NORTH CAROLINA (WECT) - It can happen to anyone — an email appearing to come from someone in your own company, or from a customer service account for a product you bought to prepare for the novel coronavirus turns out to be a sophisticated phishing scheme.
Suddenly, not only your information, but that of your coworkers and client list are at risk, because unlike your internet connection in your office, your new work-from-home set up is far less secure.
“I feel very bad for all the I.T. workers at various businesses,” said North Carolina Attorney General Josh Stein.
With more and more people working from home, Stein and those at the Identity Theft Resource Center (ITRC) are closely watching for and warning people against the threat of cyber attacks.
“With all of the challenges that we are having right now, so many people working remotely and a lot of these folks working remotely for the first time and not being familiar with all of the best practices and being just really discombobulated, our big message from Identity Theft Resource Center is just to slow down and take five minutes to make sure that you understand what’s going on,” said ITRC President and CEO Eva Velasquez.
According to the ITRC, 39 percent of all data breaches can be linked back to simple “hacking" through a phishing scheme or something similar.
In 2019, the ITRC found a roughly 17 percent increase in data breaches over the previous year, and the organization is anticipating a rise in cyber attacks on businesses in the wake of COVID-19.
Velasquez said the same theories the public should be applying to stopping the spread of the virus should be applied to preventing cyber attacks as more people work from home.
“Right now, we are and we’re having a lot of conversations about how hygiene is playing a huge role not just in protecting yourself but the actions that you take as an individual are going to affect your entire network and community,” she said. “It’s the same thing when it comes to cyber. The actions that each and every employee takes don’t only affect them, it can affect your entire network.”
Velasquez said the ITRC and other agencies such as the Federal Bureau of Investigation recommend anyone working from home and accessing their company’s data set up a Virtual Private Network, or VPN.
For those unfamiliar with the technology, Velasquez had an analogy.
“If you think of the packets of information going across the internet as going through a clear plastic tube, a VPN puts a shield around that so somebody who is not supposed to be seeing that information can’t look in and see it.”

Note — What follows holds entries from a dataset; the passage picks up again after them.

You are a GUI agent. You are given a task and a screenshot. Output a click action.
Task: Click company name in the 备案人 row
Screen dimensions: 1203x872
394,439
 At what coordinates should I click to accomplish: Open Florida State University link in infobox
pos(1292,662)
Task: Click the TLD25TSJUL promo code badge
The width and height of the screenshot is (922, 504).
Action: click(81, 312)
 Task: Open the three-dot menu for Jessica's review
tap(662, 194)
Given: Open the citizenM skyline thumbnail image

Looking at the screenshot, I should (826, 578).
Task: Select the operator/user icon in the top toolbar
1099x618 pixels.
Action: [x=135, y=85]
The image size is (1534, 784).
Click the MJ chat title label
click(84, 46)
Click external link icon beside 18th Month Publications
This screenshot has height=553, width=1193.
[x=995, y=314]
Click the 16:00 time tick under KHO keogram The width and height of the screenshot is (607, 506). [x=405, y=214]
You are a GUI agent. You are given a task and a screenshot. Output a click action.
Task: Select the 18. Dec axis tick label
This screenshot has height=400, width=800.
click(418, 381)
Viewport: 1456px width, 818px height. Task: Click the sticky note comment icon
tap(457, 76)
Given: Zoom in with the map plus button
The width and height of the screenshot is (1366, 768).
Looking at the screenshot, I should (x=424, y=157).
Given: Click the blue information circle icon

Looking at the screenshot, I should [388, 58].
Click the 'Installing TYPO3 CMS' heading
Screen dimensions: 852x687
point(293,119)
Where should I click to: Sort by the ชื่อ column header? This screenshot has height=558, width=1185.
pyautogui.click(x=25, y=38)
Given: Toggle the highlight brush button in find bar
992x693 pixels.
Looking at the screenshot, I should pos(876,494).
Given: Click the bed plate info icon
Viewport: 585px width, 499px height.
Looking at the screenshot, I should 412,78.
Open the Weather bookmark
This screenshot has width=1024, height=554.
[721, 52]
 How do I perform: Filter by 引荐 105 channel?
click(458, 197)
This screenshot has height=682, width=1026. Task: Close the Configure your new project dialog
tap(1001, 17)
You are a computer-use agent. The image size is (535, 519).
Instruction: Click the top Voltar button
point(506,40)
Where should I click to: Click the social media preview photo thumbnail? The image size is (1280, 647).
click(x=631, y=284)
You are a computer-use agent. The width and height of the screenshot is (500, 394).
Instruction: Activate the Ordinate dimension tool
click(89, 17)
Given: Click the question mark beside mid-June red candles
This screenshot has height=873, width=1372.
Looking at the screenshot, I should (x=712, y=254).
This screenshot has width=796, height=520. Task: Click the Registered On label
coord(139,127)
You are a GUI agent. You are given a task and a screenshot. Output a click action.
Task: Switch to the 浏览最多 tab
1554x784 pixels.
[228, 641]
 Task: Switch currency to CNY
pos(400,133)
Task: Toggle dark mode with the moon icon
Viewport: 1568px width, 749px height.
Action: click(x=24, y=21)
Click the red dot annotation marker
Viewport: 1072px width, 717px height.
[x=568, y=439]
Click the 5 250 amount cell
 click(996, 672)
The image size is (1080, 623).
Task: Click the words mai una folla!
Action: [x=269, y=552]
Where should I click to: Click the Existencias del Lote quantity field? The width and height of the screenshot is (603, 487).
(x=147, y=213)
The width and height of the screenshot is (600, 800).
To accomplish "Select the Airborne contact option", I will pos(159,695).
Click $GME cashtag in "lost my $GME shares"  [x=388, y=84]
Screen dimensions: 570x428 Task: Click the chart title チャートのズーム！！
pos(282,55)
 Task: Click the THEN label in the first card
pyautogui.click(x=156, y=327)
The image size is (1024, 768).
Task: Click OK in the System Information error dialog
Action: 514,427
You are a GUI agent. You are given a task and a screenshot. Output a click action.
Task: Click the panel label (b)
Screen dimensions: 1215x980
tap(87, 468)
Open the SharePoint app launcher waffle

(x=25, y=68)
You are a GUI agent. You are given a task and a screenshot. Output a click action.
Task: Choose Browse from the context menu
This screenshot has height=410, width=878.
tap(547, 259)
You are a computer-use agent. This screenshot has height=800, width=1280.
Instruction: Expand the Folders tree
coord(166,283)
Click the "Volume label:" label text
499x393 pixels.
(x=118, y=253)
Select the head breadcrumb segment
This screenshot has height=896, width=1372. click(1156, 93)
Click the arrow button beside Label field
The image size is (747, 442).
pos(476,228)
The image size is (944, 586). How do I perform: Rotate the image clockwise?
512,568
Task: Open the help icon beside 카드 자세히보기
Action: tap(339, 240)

At the very least, she said, people need to make sure their home router is password-protected, and with a unique password to that device.
The ITRC recommends making sure passwords and credentials used for business purposes are entirely different than those used for personal accounts, and not sharing your main wifi password, but instead creating a guest network for friends and family to access when needed.
Additionally, Velasquez recommends business owners and supervisors maintain regular communication with employees so they can quickly recognize anything out of place.
“That will go along way and just making the people feel both emotionally still stabilized and connected but also in securing your business,” she said.
The stakes will only increase for properly securing information as people work from home and students begin doing schoolwork from home.
“There are all these things that folks need to be concerned about and take extra precautions to make sure that their personal information is not compromised nor are any of the massive data bases that they may have access to through work,” Stein said.
Where modest phishing schemes might be after the money in your bank account, Velasquez said the information people are now bringing home with them is even more valuable.
“Not only are they going to be trying to access your cash, your money, but they want your data as well,” she said.
If you see a suspicious email land in your inbox, or happen upon a suspect website, Velasquez recommends taking a step back to fully investigate.
“Just slow down and take a moment to think before you react,” she said.
Most companies have a policy in place for reporting suspicious items internally, but for external threats or suspicious-looking websites, ITRC recommends reporting to the FBI’s cybercrime tip line.
For something that appears to be coming from inside North Carolina or directly affects a local business, Stein’s office recommends calling 1-877-5-NOSCAM to file a report, or filling out a complaint online.